Precisely where should he go? As he fled Paris, he had assumed that he would sail directly for one of the English coastal towns, then proceed immediately to London. But did Knowles live in London? Drumont didn’t know—indeed, he realized during his trip north, he knew almost nothing of England. He had killed the girl somewhat rashly; from now on he needed to plan with care.
On the train he had hatched a scheme. He would take time to learn what he needed to know. And so he was sailing for the island of Guernsey, where his cousin Baptiste worked in a shipyard. Drumont had not seen him since Baptiste left Paris in the thirties, but they were the same age, and they had been close as boys on Corsica; he would help; he was Corsican. And while Guernsey was English territory—stolen from France—the residents spoke an old French patois, Guernésiais, that Drumont hoped he could understand. He would reconnoiter on Guernsey for a few weeks, learn what he could about the English and their ways in a half-French place.

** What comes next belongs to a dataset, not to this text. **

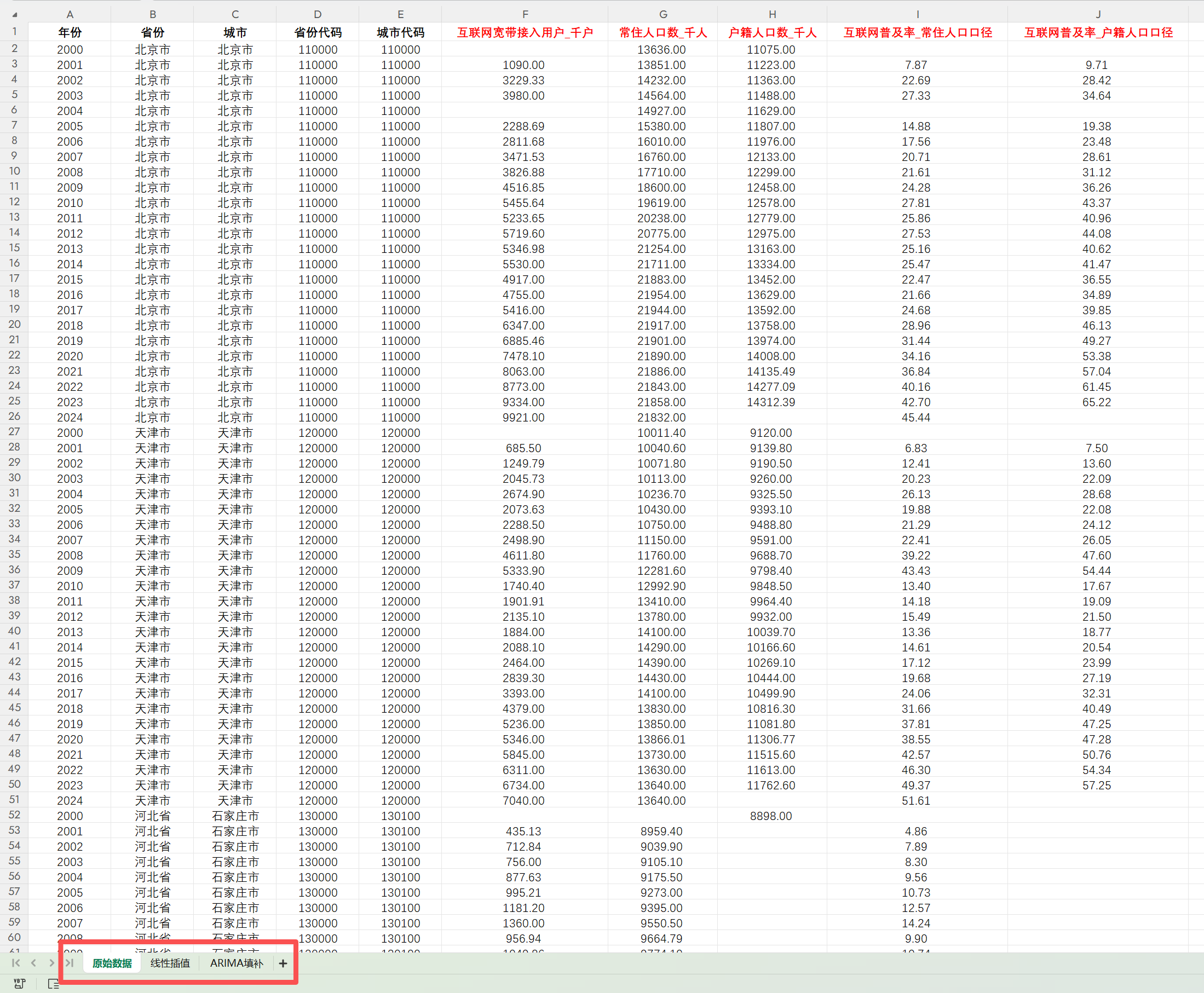This screenshot has height=993, width=1204.
Task: Select the 户籍人口数_千人 header cell
Action: [771, 33]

There was no rush; let Knowles imagine himself safe, let him relax his guard.
From which harbor should he sail? That choice was a more patriotic one. He sailed from Boulogne, of course, because Boulogne was the port from which the Emperor Napoleon had prepared to launch his invasion of England a half century ago. And while Napoleon’s army had been frustrated, perhaps Drumont might now succeed, as a lone guerrilla, and in his small way vindicate the emperor posthumously, as a good son fulfills a father’s incomplete dream.
Might he truly be Bonaparte’s bastard, as his dirty-minded friends used to tease back on Corsica when they were boys? Drumont was born in June of 1800, precisely nine months after Napoleon Bonaparte’s final visit to the island, just before he became emperor. And Gabriel’s mother, like so many of her Corsican generation, claimed she had known Napoleon when she was young, back when his surname was still Corsican, with four syllables, Buona-par-te. Like the emperor himself, Gabriele Tremonti had Frenchified his name when he immigrated to the mainland.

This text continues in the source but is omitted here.